Autonomic disorders are often seen in Parkinson's disease, with disturbances of the gastrointestinal tract occurring most frequently. These disorders, mainly a delay in gastric emptying and slowed gastrointestinal motility, can modify the pharmacokinetics and effectiveness of drugs used to treat Parkinson's disease and administered orally. In this study, we evaluated in a rabbit model the pharmacokinetics of levodopa (administered with carbidopa) in the context of gastrointestinal motility slowed by the administration of an anticholinergic drug.
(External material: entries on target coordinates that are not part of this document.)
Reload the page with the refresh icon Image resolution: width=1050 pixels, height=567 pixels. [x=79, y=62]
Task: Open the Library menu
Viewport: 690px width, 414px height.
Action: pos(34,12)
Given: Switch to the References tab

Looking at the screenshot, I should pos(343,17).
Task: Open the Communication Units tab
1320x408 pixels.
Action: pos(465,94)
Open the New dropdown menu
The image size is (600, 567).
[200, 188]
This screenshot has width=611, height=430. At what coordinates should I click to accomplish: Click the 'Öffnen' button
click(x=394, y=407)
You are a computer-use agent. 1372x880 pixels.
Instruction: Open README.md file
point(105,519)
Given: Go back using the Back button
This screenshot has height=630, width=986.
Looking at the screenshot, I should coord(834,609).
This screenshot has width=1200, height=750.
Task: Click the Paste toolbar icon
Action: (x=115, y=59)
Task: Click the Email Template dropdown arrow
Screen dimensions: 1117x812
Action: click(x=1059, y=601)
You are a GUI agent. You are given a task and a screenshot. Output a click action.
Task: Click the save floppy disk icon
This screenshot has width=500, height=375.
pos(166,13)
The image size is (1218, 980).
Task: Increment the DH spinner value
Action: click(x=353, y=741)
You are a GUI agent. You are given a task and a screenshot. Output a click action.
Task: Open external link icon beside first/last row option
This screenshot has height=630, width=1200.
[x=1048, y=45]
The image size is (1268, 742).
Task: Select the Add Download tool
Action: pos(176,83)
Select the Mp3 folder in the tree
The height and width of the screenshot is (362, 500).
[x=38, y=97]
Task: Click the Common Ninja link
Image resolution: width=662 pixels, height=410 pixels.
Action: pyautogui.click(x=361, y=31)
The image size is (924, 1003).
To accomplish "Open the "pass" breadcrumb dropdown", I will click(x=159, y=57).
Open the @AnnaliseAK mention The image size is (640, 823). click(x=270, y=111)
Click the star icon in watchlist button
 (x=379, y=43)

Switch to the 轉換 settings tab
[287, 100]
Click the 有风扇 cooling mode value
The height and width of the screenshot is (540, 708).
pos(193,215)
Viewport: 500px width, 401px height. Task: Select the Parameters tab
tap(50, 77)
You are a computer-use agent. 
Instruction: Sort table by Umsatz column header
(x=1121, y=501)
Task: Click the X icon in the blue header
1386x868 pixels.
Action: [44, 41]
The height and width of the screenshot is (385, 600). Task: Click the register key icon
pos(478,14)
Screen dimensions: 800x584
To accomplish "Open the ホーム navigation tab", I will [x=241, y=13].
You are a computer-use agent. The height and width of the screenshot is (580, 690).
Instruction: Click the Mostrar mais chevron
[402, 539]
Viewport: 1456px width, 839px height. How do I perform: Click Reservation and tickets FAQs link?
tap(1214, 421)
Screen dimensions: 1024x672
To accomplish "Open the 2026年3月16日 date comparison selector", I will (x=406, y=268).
Levodopa+carbidopa (20:5mg/kg) and the anticholinergic biperiden (100 microg/kg) were orally administered to rabbits over one of two time periods (7 or 14 days) to verify the stabilization of levodopa concentrations. The values of the area under the curve (AUC) and C(max) were higher on the final day of treatment with an increase in AUC of 25% on day 7 and 33.4% on day 14; for C(max), the increase was 15% on day 7 and 12.8% on day 14. The values of AUC and C(max) were lower than those obtained when levodopa was administered to rabbits with normal gastrointestinal motility. The values obtained for C(min) (baseline sample obtained before administration) also increased with treatment duration (24% and 47.4% on days 7 and 14, respectively). These values were higher than those obtained in the absence of anticholinergic administration. We conclude that, under our experimental conditions of slowed gastrointestinal motility, levodopa absorption diminishes, and final concentrations and C(min) are higher than under conditions of normal motility.